**REQUIREMENTS:**
#1 According to the Writing Pal passage, what share of the teachers surveyed by Cutler and Graham said they taught grammar skills at least several times a week?
#2 In the rows, swap "Task" for "Goal" from the line containing "This screenshot has width=1024, height=475." through the line containing "Action: pyautogui.click(x=1178, y=108)", and output only those lines.

The Writing Pal (W-Pal; [7, 9, 10]) is an intelligent tutoring 
system (ITS) that provides students with instruction and game- 
based practice on how to use writing strategies. The system also 
gives students opportunities to write essays, receive automated 
feedback on these essays, and revise the essays. The purpose of 
this study is to examine the importance of errors in grammar and 
mechanics (e.g., punctuation and spelling) for predicting holistic 
scores of essay quality and how the relationship between grammar 
and mechanics and essay quality can be used to help develop 
instructional modules and feedback algorithms within W-Pal. Our 
particular interest in the consequences of considering grammar 
and spelling in instructional modules and in providing automated 
feedback to students stems primarily from concerns expressed by 
writing instructors who have used W-Pal in their classes. 
Currently, W-Pal focuses on providing students with feedback 
that centers on using strategies to more effectively compose 
essays, including strategies to plan essays, write more effective 
introductions, essay bodies, and conclusions, and to revise their 
essays. These strategies have proven successful; however, some 
teachers remain concerned that students primarily need feedback 
on lower level aspects of writing such as grammar, punctuation, 
and spelling. 


Although research supports the teaching of mechanics to students 
[5, 8], meta-analyses of effective writing instruction have 
demonstrated that grammar instruction is among the least 
effective types of student interventions [6]. On the other hand, 
teachers report that correct grammar and mechanics are important 
elements of writing instruction and writing quality. For example, 
in a study by Cutler and Graham [3], over 75% of surveyed 
teachers indicated that they taught grammar skills at least several 
times a week at the expense of teaching essay writing, planning, 
and revising. Additional evidence for the perceived importance of 
grammar skills in the classroom can also be found in writing 
textbooks, which dedicate large sections to grammar instruction 


[8].

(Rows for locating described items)

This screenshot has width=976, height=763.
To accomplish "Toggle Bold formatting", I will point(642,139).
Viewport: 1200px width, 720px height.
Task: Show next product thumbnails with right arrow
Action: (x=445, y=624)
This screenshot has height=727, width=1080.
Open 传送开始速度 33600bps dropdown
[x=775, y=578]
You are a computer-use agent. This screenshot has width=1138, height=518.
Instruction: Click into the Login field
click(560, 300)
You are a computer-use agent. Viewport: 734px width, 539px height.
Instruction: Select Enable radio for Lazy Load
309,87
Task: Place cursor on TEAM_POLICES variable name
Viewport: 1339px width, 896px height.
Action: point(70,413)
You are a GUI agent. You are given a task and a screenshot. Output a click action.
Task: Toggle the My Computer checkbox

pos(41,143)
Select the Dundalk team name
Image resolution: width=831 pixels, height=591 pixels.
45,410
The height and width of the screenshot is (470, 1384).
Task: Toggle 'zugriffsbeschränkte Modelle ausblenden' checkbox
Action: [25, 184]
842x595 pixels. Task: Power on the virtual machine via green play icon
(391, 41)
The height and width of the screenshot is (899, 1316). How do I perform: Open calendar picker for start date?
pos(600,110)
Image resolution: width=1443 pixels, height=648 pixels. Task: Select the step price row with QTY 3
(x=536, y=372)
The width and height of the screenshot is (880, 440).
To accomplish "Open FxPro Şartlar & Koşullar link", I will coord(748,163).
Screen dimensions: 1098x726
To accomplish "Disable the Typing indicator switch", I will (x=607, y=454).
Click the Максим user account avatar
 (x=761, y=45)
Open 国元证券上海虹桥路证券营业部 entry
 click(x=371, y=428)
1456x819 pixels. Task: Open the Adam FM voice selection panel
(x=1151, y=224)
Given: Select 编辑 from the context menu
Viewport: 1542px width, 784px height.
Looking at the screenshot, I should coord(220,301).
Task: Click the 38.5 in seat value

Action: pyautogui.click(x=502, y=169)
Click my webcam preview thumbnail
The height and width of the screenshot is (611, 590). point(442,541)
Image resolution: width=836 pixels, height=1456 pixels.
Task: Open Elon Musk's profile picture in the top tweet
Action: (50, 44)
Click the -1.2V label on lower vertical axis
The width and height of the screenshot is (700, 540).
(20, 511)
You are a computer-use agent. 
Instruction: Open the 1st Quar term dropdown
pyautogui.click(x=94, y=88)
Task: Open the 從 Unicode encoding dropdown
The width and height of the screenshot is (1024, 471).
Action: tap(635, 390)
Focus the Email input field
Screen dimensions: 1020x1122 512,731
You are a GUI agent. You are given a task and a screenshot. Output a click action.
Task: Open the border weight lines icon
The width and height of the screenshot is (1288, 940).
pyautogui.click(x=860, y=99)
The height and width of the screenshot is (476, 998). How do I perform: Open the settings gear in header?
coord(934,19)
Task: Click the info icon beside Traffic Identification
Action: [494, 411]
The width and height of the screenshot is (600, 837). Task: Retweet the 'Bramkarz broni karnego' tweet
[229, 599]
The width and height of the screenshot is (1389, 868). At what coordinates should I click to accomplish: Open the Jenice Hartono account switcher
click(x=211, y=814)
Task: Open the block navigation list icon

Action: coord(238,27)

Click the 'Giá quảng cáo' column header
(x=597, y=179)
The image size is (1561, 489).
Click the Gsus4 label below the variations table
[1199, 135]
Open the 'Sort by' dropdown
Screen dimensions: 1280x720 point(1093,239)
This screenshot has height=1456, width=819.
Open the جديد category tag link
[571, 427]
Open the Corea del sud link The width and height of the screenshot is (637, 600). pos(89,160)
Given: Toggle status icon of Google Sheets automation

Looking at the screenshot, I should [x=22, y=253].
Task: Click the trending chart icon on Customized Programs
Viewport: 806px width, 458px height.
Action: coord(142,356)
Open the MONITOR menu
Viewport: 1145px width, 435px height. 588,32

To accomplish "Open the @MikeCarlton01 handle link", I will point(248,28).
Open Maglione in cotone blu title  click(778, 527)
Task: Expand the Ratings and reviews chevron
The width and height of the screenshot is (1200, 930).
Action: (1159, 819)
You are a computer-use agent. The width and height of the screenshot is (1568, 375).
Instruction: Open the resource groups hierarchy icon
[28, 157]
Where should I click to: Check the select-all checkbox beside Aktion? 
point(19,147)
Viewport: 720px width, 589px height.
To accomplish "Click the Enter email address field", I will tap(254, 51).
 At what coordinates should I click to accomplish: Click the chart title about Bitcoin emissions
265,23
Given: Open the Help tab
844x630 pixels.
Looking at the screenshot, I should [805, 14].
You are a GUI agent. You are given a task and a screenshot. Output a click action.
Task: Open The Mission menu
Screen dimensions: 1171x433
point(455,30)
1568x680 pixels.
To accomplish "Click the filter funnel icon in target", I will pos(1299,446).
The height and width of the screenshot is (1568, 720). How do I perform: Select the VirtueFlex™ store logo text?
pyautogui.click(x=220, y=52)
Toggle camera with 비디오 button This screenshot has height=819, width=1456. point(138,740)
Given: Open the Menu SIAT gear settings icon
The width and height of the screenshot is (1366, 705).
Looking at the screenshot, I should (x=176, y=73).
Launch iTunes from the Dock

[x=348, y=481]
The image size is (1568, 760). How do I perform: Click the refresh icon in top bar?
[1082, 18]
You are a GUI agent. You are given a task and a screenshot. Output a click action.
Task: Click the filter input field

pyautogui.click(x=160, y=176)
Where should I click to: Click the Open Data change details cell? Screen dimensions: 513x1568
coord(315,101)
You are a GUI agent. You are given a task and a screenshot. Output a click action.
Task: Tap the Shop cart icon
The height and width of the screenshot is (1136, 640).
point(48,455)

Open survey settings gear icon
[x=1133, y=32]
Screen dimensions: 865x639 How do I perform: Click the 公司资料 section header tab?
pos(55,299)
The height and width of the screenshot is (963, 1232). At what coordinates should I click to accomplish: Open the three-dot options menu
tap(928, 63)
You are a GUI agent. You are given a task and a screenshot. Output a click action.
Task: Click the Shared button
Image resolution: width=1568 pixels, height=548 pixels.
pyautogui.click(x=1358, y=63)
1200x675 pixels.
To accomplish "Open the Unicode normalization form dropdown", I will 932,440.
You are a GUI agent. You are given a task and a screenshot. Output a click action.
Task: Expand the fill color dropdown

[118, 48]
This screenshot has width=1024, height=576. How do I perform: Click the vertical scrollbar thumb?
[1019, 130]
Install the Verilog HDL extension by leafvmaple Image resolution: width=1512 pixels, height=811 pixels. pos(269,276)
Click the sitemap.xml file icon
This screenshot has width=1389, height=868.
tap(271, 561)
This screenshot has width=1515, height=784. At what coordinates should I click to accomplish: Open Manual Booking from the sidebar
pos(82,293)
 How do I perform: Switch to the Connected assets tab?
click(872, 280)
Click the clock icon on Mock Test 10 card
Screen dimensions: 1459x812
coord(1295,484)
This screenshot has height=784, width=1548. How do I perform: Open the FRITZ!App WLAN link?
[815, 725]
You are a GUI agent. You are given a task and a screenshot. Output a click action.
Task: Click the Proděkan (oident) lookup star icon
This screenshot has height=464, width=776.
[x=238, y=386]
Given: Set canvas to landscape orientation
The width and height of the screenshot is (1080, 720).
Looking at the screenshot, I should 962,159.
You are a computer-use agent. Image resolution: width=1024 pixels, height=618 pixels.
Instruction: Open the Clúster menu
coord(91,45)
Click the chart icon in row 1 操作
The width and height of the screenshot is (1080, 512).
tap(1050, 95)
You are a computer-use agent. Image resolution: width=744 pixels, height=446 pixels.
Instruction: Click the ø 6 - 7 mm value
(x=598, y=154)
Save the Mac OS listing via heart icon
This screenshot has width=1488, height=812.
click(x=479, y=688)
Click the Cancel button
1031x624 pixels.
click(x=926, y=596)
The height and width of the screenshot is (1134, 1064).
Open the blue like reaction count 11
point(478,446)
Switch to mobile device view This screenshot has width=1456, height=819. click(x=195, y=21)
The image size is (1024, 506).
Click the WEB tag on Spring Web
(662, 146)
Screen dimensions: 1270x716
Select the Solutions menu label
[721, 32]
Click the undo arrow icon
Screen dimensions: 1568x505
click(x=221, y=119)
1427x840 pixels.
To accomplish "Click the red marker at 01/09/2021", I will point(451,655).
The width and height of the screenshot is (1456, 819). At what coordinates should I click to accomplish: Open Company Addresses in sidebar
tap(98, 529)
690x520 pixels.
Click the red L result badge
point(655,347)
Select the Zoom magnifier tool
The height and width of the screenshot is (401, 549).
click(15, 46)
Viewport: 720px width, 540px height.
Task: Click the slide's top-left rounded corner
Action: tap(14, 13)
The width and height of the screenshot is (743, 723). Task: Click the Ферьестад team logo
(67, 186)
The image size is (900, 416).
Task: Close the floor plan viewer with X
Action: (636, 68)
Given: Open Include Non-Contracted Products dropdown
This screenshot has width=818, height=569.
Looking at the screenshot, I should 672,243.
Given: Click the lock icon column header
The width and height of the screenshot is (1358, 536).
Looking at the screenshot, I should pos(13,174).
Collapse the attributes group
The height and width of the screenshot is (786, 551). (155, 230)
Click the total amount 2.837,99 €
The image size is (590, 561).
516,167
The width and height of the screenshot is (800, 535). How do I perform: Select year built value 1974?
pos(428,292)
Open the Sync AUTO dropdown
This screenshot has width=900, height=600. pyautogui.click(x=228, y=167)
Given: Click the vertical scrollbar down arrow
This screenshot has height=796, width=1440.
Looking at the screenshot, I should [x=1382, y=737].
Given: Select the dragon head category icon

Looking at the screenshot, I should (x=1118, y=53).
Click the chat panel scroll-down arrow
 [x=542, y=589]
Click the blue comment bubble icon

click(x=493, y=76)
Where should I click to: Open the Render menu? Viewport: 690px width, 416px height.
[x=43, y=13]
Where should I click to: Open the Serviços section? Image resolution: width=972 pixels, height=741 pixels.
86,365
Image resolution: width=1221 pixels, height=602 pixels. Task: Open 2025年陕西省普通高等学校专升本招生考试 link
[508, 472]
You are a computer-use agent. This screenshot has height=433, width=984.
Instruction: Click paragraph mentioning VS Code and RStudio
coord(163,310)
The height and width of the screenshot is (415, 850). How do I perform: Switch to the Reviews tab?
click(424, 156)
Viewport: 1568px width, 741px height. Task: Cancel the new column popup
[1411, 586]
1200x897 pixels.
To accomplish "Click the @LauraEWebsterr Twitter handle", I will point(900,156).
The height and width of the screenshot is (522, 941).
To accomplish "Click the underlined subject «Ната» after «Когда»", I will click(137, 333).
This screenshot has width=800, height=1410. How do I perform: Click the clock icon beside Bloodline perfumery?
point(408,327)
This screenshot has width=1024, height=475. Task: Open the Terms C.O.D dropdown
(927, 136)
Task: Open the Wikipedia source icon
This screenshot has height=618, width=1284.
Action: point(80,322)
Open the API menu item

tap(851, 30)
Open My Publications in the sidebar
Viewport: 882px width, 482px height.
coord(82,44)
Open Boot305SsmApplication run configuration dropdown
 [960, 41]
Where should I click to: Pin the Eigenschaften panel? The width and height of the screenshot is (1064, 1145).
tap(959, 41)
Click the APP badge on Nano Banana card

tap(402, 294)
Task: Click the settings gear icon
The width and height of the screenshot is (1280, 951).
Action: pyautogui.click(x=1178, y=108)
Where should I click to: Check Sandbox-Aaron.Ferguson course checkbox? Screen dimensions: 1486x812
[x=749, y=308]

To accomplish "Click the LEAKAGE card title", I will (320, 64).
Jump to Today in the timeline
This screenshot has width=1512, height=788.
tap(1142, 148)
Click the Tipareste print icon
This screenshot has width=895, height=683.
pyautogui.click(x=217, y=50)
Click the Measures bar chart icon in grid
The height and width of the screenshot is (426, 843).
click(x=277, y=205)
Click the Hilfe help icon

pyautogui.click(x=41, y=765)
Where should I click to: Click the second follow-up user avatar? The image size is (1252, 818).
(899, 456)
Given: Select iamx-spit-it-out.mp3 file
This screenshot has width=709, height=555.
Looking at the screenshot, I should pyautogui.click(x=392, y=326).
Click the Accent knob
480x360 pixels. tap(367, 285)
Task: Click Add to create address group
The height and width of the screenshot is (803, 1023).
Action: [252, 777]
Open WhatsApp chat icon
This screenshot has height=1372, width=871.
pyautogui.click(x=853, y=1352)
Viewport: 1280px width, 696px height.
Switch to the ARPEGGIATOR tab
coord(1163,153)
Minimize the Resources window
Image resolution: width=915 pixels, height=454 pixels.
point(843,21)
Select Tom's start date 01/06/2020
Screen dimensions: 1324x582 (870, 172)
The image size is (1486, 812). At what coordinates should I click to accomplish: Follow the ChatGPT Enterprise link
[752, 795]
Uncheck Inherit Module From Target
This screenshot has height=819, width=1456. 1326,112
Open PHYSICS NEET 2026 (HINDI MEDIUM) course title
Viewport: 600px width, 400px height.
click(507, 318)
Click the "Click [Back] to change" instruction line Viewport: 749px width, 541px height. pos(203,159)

**RESULTS IN ORDER:**
#1 Over 75%

#2
This screenshot has width=1024, height=475. Goal: Open the Terms C.O.D dropdown
(927, 136)
Goal: Open the Wikipedia source icon
This screenshot has height=618, width=1284.
Action: point(80,322)
Open the API menu item

tap(851, 30)
Open My Publications in the sidebar
Viewport: 882px width, 482px height.
coord(82,44)
Open Boot305SsmApplication run configuration dropdown
 [960, 41]
Where should I click to: Pin the Eigenschaften panel? The width and height of the screenshot is (1064, 1145).
tap(959, 41)
Click the APP badge on Nano Banana card

tap(402, 294)
Goal: Click the settings gear icon
The width and height of the screenshot is (1280, 951).
Action: pyautogui.click(x=1178, y=108)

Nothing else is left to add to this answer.